Listeria monocytogenes is sensitive to penicillin, chloramphenicol, aminoglycosides, tetracyclines, and erythromycin. It is uniformly resistant to cephalosporins. Treatment of choice for listeriosis is high dose of penicillin or ampicillin, preferably in combination with aminoglycoside. Listeriosis is an emerging zoonosis that constitutes a life-threatening disease of human foetuses and neonates, elderly people, and patients with certain predisposing factors. In most human cases, the mode of infection is not known, though it probably involves ingestion of contaminated animal products or contact with infected animals. [12] The organism from intestine spreads by haematogenous route to any organ of the body with predilection to central nervous system and placenta. Pregnancy-associated listeriosis can occur during any stage of gestation though most cases are detected during the 3 rd trimester. The organism establishes itself in genital tract leading to chronic infection and infects products of conception in successive pregnancies. [5] Investigations of mother during antenatal period for common causes of abortion were negative in the current case. We could isolate L. monocytogenes from genital tract of mother as is also reported in some studies from India. [6],[7],[8] She could not be given specific treatment as she did not turn up for follow-up. The term babies suffering from listerial meningitis are most likely infected by the organism present in the vagina of carrier mother at parturition. [1] There were no H/O pets in the family and any other animal contact. Neonatal listeriosis occurs as early-onset and late-onset disease presenting within seven days and after seven days of birth, respectively. Meningitis is most commonly associated with late-onset disease but in this case, CNS was involved in early-onset disease as was also reported in 1979 from London. [13]

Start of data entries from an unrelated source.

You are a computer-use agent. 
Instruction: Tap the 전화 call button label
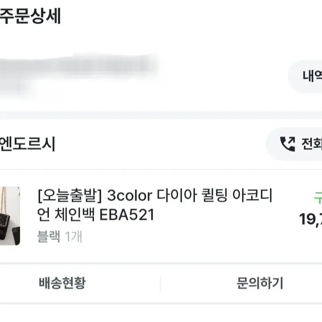pos(312,144)
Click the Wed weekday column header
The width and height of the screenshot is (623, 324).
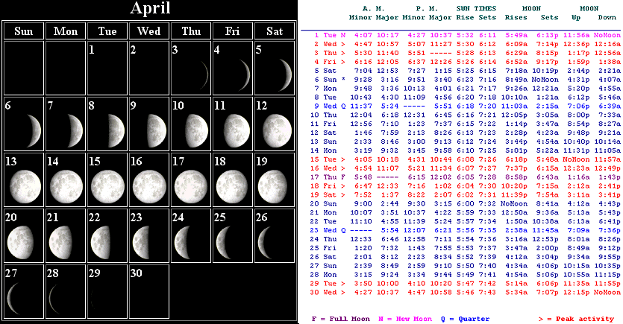click(148, 31)
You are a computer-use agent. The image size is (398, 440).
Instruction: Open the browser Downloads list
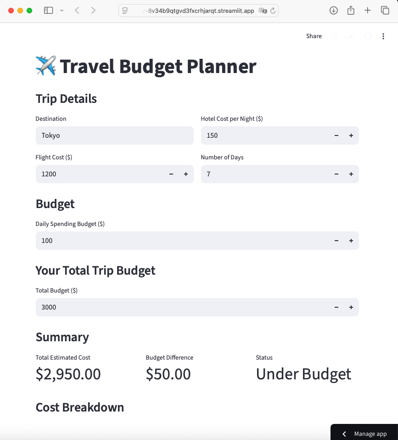click(x=334, y=10)
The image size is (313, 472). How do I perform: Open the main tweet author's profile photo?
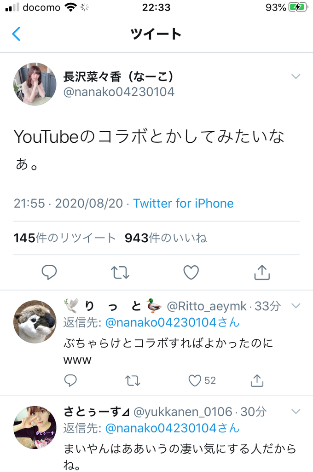35,84
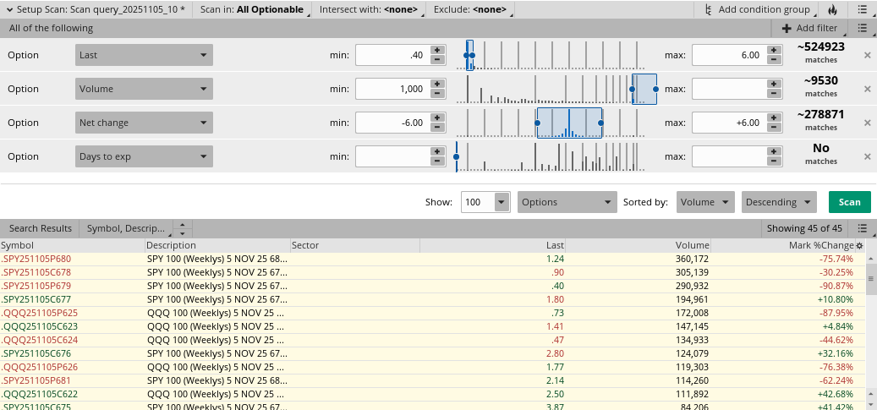Delete the Volume filter row
Viewport: 877px width, 410px height.
(867, 89)
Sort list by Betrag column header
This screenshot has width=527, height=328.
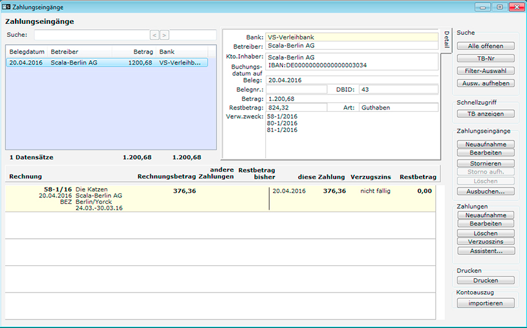[x=141, y=51]
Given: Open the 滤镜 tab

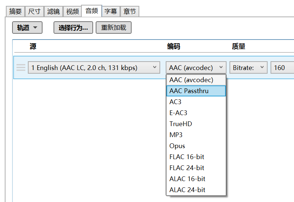Looking at the screenshot, I should 54,11.
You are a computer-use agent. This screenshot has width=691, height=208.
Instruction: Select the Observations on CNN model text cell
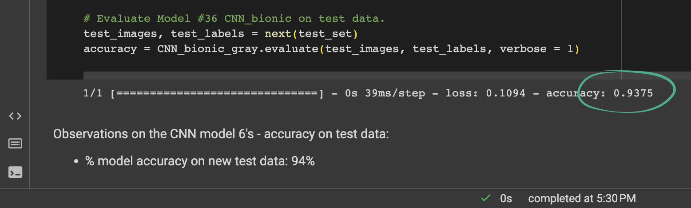[221, 134]
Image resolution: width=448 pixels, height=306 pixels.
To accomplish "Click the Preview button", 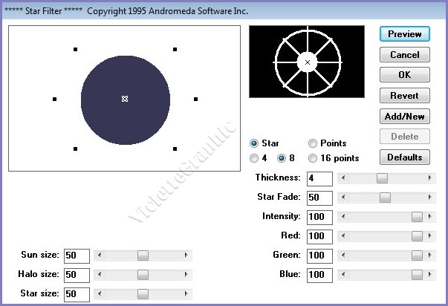I will [x=404, y=34].
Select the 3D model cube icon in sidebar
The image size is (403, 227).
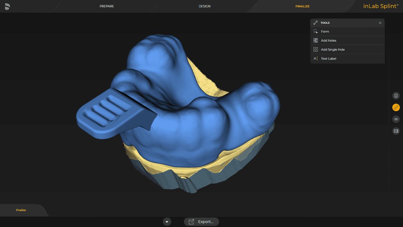click(396, 96)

Laboratory diagnosis requires isolation of L. monocytogenes from normally sterile clinical specimens and identification through standard microbiologic techniques. In clinical specimen, the organism may be gram-variable and look like diphtheroids, cocci or diplococci. Laboratory misidentification as diphtheroids, streptococci or enterococci is not uncommon. The isolation of gram-positive bacilli or coccobacilli from blood or CSF should not be rejected as contaminants unless Listeria is ruled out.[14] Antibodies to Listeriolysin O have not proved useful for acute diagnosis of invasive disease. Selected biochemical tests, demonstration of tumbling motility and haemolysis, and a typical CAMP test are usually sufficient to establish presumptive identification of L. monocytogenes.[1] At times, CSF cytology and biochemistry can be highly suggestive of listerial meningitis. It may reveal pleocytosis with polymorphs or lymphocytes predominance, lowered or raised glucose level and elevated protein level. [3] The current case highlights the importance of including listerial infection in differential diagnosis of any neonate presenting with sepsis or meningitis, especially infants born to mothers of bad obstetric history. Though, there is no convincing evidence that maternal listeriosis is a cause of repeated abortions in humans but genital carriage may pose a risk-of-infection to term babies at parturition and it is safe to institute a course of amoxycillin until the problem is solved.[1],[3] We wish to emphasize the necessity of familiarity of clinicians and clinical microbiologists with infection due to L. monocytogenes to help in early diagnosis and prompt therapeutic interventions, and in prevention of fatal outcome in such cases.